Scientific classification
- Kingdom: Plantae
- Clade: Embryophytes
- Clade: Tracheophytes
- Clade: Angiosperms
- Clade: Eudicots
- Clade: Asterids
- Order: Lamiales
- Family: Lentibulariaceae
- Genus: Utricularia
- Subgenus: Utricularia subg. Bivalvaria
- Section: Utricularia sect. Aranella
- Species: U. fimbriata
- Binomial name: Utricularia fimbriata Kunth
- Synonyms: Aranella fimbriata (Kunth) Barnhart;

= Utricularia fimbriata =

- Genus: Utricularia
- Species: fimbriata
- Authority: Kunth
- Synonyms: Aranella fimbriata (Kunth) Barnhart

Species of carnivorous plant

Utricularia fimbriata is a small to medium-sized, probably perennial carnivorous plant that belongs to the genus Utricularia. U. fimbriata is endemic to Colombia and Venezuela. It grows as a terrestrial plant in damp, sandy soils in savannas at altitudes from near sea level to 300 m.

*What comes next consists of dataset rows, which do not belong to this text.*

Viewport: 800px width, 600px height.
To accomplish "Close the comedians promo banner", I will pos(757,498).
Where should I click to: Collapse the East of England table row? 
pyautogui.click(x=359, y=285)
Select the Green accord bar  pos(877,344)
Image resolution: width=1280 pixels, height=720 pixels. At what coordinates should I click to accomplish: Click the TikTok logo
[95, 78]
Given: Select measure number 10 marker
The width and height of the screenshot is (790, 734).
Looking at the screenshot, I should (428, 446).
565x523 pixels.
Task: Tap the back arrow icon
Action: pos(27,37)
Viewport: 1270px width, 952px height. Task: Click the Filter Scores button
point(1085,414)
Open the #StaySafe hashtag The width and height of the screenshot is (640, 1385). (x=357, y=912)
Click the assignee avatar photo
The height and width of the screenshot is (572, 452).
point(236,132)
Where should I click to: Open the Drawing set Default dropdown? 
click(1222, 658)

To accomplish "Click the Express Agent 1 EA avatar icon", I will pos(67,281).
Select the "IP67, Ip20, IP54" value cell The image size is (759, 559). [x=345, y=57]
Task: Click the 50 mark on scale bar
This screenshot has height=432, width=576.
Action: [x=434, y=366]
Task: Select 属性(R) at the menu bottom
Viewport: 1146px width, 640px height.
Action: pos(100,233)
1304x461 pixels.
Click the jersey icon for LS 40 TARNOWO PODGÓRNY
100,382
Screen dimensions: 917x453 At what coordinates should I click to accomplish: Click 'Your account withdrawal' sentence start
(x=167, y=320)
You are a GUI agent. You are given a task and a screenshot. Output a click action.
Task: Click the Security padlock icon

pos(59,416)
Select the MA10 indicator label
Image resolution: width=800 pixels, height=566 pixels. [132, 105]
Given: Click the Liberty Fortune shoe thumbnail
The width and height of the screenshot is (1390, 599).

It was originally described and published by Carl Sigismund Kunth in 1818. In 1913, John Hendley Barnhart treated this species as part of a new genus, Aranella, which was later reduced to the taxonomic rank of section within the genus Utricularia, thus bringing the species back to the original genus.